Cell-Seeded Sutures to Repair the Heart
Over the last decade, scientists have experimented with using stem cells to heal or replace the scarred tissue that mars the heart after a heart attack. While the cells do spur some level of repair in animals, human tests have resulted in modest or transient benefits at best. Now researchers have developed a new kind of biological sutures, made from polymer strands infused with stem cells, that might help surmount two major obstacles to using stem cells to heal the heart: getting the cells to the right spot and keeping them there long enough to trigger healing.
Scientists from the Worcester Polytechnic Institute, in Massachusetts, have shown that cells derived from human bone marrow, known as mesenchymal stem cells, can survive on the threads and maintain their ability to differentiate into different cell types after being sewn through a collagen matrix that mimics tissue. Preliminary tests in rats suggest that the technology helps the cells survive in the heart.
"This is an out-of-the-box approach," says Charles Murry, a director of the Center for Cardiovascular Biology at the University of Washington, who was not involved in the study. "Putting cells on thread?once you hear it, it seems simple. But I've been in this field for 15 years, and I never thought of it."
One major challenge has been to get an adequate number of cells to remain in the area of injury. For example, in human studies of injected mesenchymal stem cells, only one percent to about 10 percent of injected cells remained at the site after injection. "Presumably the cells will be much happier if they have something to adhere to than if you just put them in and left them to fend for themselves," says Murry.

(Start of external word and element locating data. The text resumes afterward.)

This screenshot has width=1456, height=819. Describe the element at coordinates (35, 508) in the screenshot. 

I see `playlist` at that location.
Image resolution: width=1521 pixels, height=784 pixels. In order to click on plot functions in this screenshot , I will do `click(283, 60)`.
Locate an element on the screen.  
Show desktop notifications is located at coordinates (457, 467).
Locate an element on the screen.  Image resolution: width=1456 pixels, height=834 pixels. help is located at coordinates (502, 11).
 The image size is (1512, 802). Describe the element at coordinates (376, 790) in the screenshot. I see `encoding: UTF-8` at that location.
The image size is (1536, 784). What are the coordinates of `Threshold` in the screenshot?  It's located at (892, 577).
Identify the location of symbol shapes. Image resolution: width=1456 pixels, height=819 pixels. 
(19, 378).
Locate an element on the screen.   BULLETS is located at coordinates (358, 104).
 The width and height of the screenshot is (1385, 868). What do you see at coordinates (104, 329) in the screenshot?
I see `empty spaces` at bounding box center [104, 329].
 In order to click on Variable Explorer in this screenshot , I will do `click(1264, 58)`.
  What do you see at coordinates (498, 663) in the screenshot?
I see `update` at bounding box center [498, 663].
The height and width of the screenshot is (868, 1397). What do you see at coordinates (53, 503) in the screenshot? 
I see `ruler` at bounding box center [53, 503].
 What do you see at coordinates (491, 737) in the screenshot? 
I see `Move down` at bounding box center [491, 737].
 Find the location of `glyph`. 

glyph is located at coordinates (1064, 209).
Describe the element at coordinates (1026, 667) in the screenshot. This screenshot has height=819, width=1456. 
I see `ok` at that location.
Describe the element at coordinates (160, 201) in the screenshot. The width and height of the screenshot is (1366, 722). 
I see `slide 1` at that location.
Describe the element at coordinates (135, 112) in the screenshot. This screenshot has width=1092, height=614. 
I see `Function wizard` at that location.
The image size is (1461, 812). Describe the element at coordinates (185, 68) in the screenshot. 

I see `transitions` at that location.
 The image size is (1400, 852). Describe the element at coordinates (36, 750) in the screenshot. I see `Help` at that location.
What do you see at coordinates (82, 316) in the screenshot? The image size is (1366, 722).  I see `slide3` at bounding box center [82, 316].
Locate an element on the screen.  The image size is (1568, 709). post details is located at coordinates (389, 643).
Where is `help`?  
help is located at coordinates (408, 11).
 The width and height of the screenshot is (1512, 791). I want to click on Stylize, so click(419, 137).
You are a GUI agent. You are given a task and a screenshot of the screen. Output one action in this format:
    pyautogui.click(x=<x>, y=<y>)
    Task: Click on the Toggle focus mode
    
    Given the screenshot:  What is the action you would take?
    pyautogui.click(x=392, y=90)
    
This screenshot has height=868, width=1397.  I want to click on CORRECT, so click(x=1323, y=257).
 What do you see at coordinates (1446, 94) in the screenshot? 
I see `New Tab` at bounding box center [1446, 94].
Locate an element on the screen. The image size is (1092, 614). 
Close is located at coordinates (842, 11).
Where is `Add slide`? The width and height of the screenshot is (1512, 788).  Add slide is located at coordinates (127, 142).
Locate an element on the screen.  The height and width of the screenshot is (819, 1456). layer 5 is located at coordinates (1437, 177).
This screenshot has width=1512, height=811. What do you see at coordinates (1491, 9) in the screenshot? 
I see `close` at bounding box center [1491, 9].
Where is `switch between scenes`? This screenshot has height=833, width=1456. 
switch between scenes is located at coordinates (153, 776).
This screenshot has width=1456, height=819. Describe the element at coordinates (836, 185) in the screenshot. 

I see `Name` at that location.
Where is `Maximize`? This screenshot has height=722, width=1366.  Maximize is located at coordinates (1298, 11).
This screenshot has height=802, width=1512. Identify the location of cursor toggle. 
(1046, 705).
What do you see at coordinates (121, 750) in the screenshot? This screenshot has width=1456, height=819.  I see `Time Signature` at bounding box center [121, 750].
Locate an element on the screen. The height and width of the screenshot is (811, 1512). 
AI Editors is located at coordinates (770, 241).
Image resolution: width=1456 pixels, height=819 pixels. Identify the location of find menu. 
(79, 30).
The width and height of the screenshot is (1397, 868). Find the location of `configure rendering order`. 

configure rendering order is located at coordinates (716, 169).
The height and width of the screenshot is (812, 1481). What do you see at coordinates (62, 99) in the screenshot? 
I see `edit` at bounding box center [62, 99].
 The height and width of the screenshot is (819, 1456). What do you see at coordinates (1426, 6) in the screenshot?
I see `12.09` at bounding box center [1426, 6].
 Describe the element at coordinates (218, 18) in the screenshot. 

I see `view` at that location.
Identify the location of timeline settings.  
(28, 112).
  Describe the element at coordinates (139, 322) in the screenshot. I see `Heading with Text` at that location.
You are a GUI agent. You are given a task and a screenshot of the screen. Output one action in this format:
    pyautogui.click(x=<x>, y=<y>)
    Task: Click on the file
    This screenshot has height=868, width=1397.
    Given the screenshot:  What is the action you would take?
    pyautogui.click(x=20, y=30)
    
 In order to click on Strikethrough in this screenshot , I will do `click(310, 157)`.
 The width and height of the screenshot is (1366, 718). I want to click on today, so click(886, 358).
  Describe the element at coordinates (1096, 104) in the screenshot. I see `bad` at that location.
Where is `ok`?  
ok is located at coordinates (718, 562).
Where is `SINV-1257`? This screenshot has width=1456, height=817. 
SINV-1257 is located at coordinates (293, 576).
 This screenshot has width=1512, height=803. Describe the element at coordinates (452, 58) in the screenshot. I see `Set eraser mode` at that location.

Glenn Gaudette and collaborators at Worcester Polytechnic created the sutures with hair-thin threads made of fibrin, a protein polymer that the body uses to initiate wound healing and a common ingredient in tissue engineering. The microthread technology was developed by George Pins, associate professor of bioengineering at the institute.
The strands are transferred to a tube filled with stem cells and growth solution; the tube slowly rotates, so the stem cells can adhere to the full circumference of the suture. Once populated by cells, the suture is attached to a surgical needle.